■ Task to carry out
Your answer is to be the exact text of the lines from the one containing "travel (161, 1198)" through the final line of the entries, restated in full, with pictures omitted.

■ Stored data
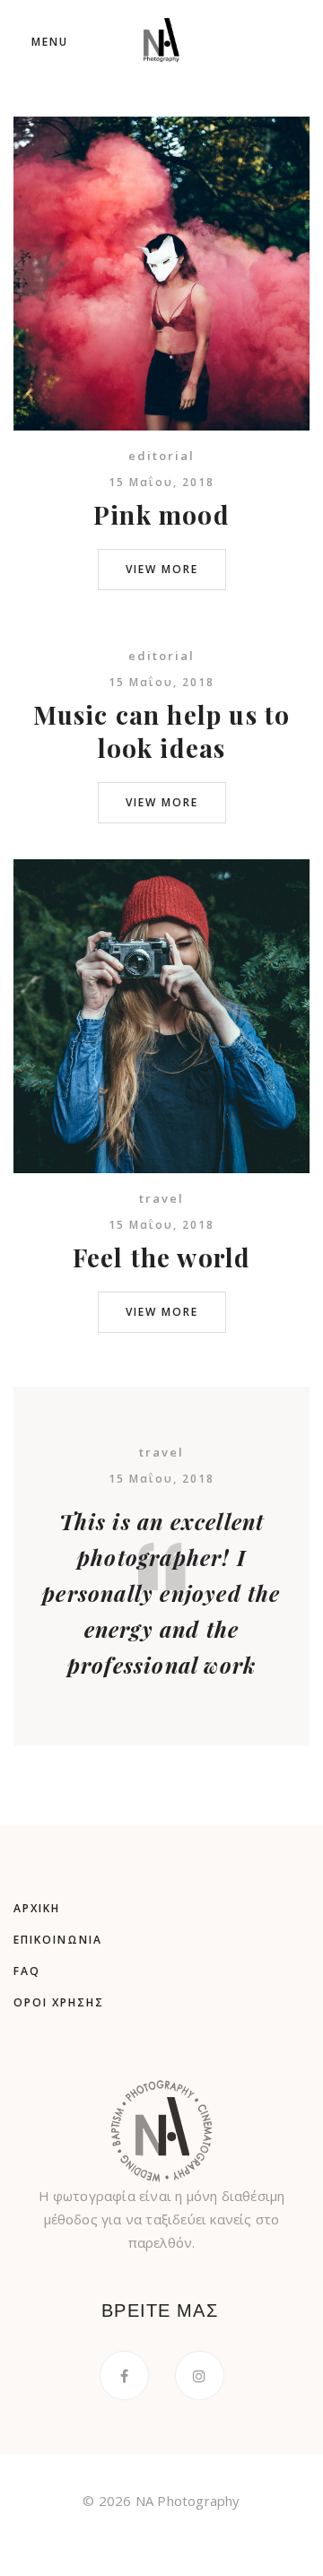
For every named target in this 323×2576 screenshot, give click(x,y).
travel (161, 1198)
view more (162, 569)
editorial (161, 456)
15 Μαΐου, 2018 (161, 482)
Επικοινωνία (57, 1939)
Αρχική (36, 1908)
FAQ (26, 1971)
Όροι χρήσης (58, 2002)
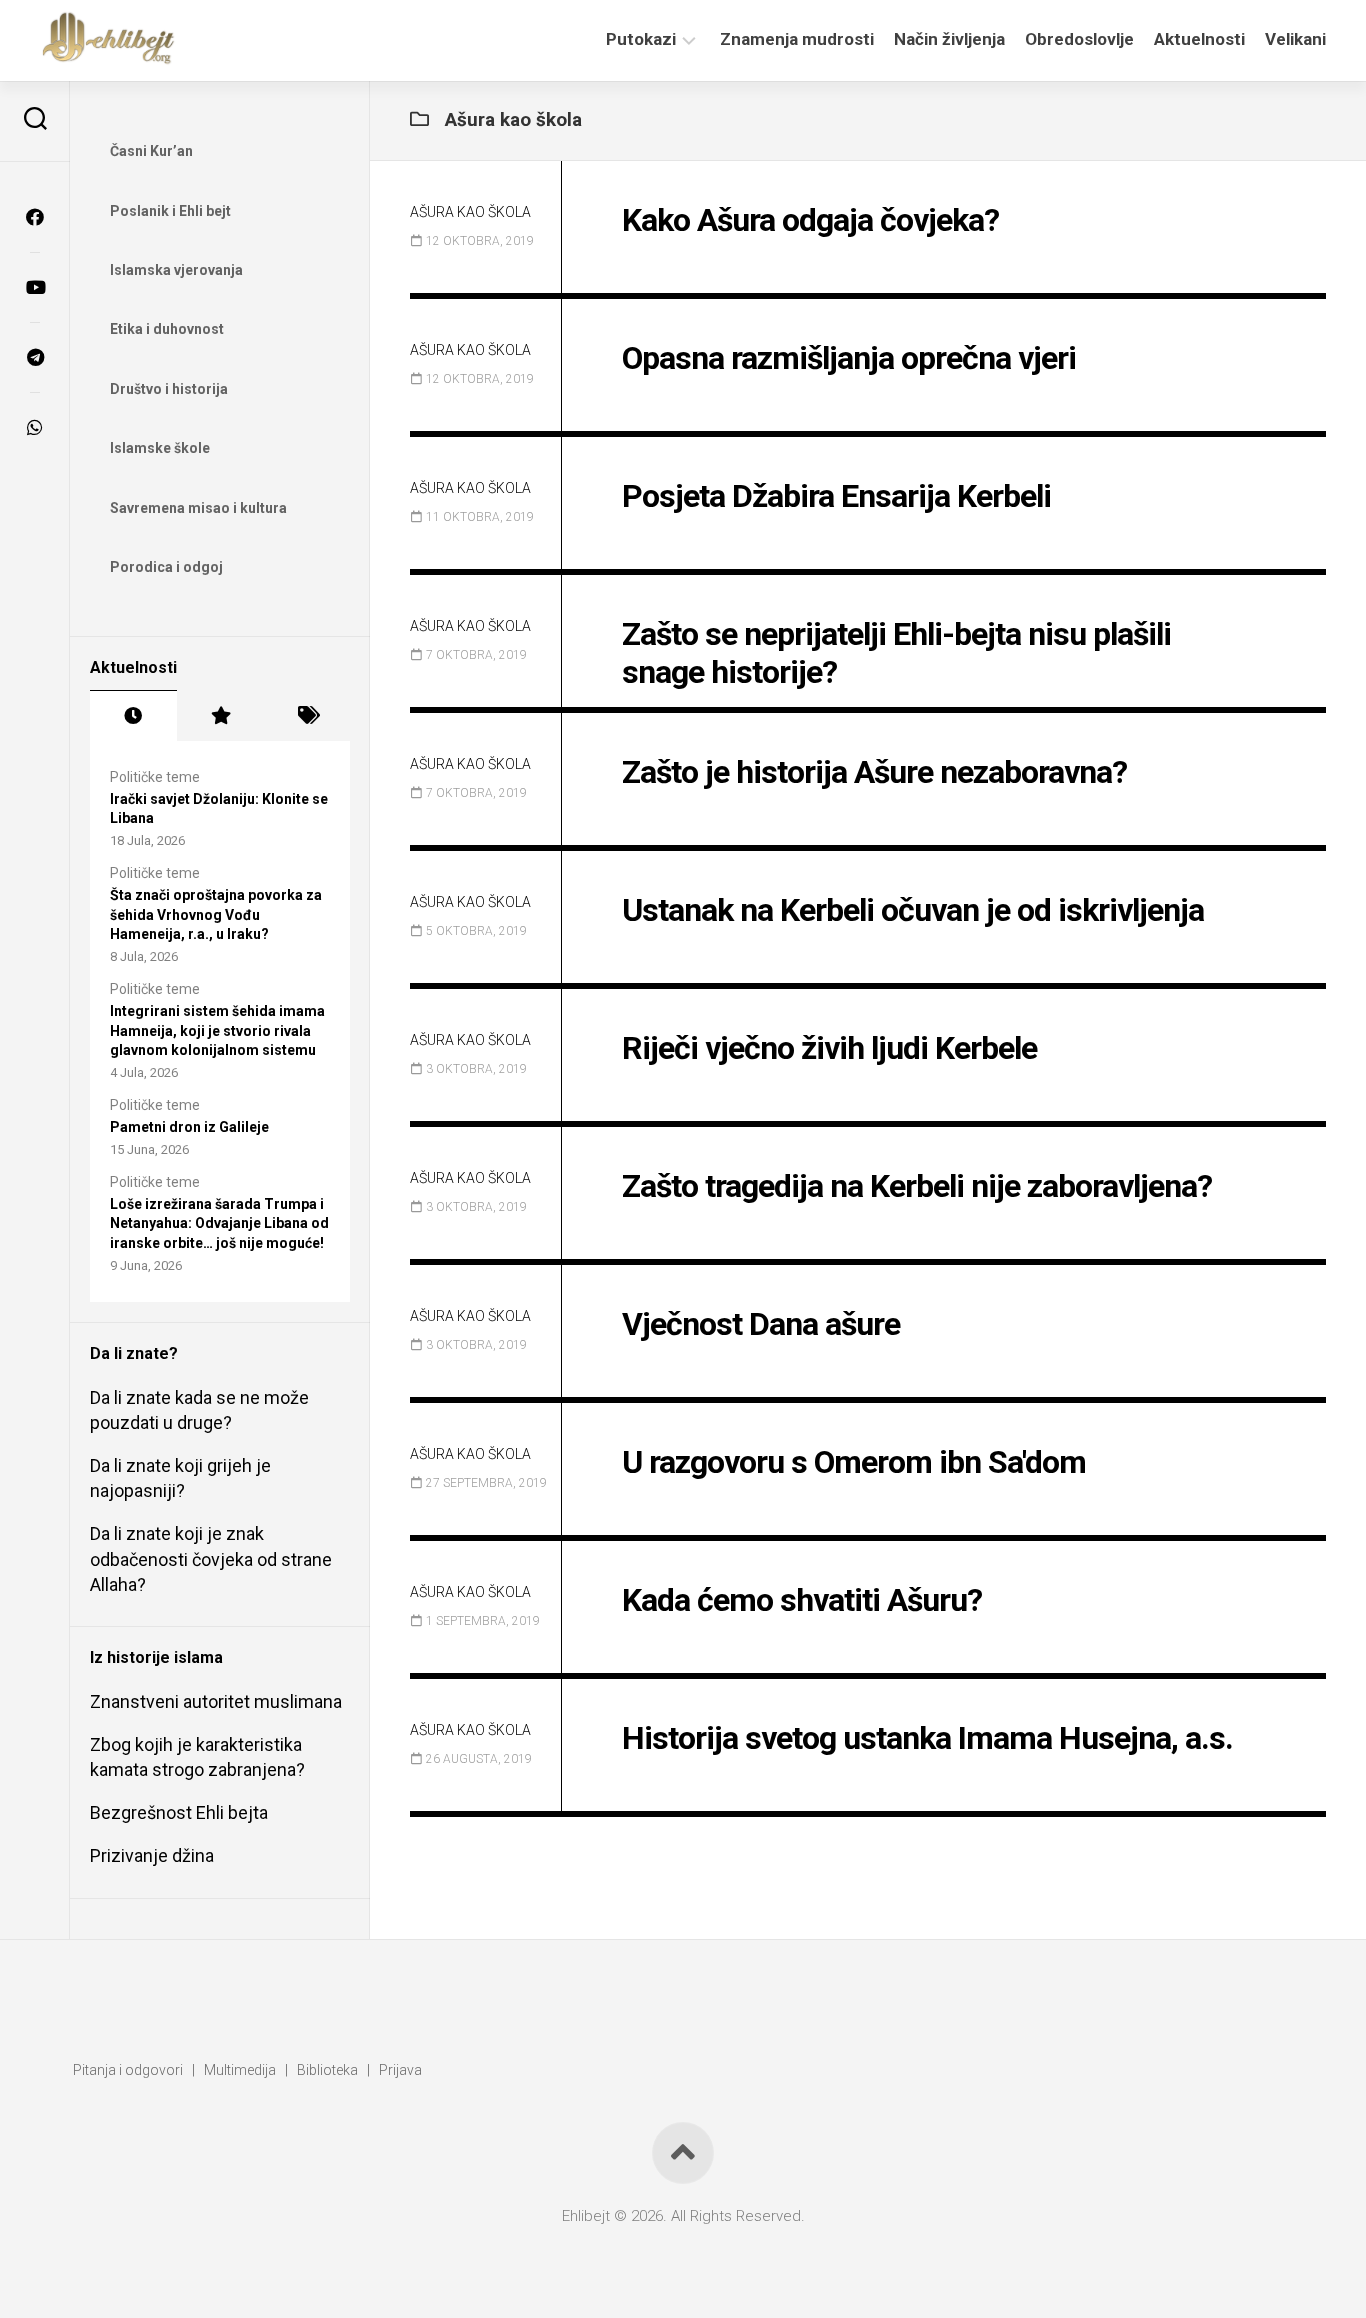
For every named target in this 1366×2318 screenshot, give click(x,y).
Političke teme (155, 777)
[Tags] (306, 716)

■ Answer to the problem
travel (161, 1198)
view more (162, 569)
editorial (161, 456)
15 Μαΐου, 2018 (161, 482)
Επικοινωνία (57, 1939)
Αρχική (36, 1908)
FAQ (26, 1971)
Όροι χρήσης (58, 2002)
For every named target in this 1366×2318 screenshot, give click(x,y).
Političke teme (155, 777)
[Tags] (306, 716)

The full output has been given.